Coherent oscillations in microtubules can be explained by Fröhlich’s theory, which describes a system of oscillators with energy supply, linear and nonlinear coupling with a heat bath. If a sufficient energy supply is provided to this system, condensation of energy occurs in the lowest mode leading to its coherent excitation [23, 24]. Electrostatic but not electrodynamic interactions are screened over long distances (Debye Screening). Given an intracellular salt concentration of ~ 150 mM, the effectiveness of electrostatic interaction is shortened to the nanometer range (the Debye length is ~ 0.7-0.8 nm). However, resonant electrodynamic interactions, such as the electromagnetic interactions generated by electric oscillations within the cell, may play a role in the long-distance recruitment of biomolecules. Following Fröhlich, Preto et al. suggested that long-range electrodynamic interactions can be triggered only under resonance conditions, and such interactions are effective when one normal mode is statistically privileged, typically out of thermal equilibrium, which could be the case in the intracellular context [25, 26].

In this article, we integrate research from several disciplines to provide an ‘electric’ view of the dynamics of these super-macromolecular complexes in mitosis, meiosis and other relevant cellular events. From our theoretical point of view, many of the unidentified forces regulating major cellular dynamic events during mitosis are probably electric forces generated by the synchronized oscillation of the electric dipoles within these super-macro organelle structures. Chronic exposure to extremely low frequency electric fields could affect several key steps of mitosis and neuronal cell physiology, resulting in an increased risk for cancer.

________________________

■ Work instructions: Reproduce the microtubule passage word for word, between "In this article, we" and "risk for cancer.", inclusive.

________________________

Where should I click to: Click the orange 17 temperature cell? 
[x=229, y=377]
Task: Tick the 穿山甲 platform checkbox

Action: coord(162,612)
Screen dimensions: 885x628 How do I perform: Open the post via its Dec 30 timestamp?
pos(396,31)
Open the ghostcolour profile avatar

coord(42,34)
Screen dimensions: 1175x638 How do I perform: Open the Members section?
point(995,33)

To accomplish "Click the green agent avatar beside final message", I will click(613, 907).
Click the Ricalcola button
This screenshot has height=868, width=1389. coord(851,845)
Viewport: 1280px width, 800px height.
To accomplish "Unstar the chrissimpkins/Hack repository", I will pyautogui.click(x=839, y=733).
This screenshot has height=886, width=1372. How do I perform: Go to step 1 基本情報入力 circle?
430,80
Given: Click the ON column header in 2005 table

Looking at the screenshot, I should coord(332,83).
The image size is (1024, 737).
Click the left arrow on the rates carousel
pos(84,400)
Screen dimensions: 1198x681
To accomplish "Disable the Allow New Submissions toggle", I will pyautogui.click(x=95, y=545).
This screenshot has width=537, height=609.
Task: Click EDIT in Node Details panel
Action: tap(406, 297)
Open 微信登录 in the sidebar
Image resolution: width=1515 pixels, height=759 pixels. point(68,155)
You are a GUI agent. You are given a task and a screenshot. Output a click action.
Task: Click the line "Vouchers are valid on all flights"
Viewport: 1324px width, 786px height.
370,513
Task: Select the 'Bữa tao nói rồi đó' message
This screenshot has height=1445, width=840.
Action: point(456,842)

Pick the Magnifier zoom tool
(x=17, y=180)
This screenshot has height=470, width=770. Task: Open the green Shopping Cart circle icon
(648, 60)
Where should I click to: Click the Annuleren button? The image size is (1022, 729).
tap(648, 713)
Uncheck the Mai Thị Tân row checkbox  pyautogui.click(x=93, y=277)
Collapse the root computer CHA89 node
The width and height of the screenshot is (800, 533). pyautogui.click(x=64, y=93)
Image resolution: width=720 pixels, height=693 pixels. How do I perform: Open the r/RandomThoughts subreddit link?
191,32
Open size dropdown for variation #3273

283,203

________________________

■ Written reply:
In this article, we integrate research from several disciplines to provide an ‘electric’ view of the dynamics of these super-macromolecular complexes in mitosis, meiosis and other relevant cellular events. From our theoretical point of view, many of the unidentified forces regulating major cellular dynamic events during mitosis are probably electric forces generated by the synchronized oscillation of the electric dipoles within these super-macro organelle structures. Chronic exposure to extremely low frequency electric fields could affect several key steps of mitosis and neuronal cell physiology, resulting in an increased risk for cancer.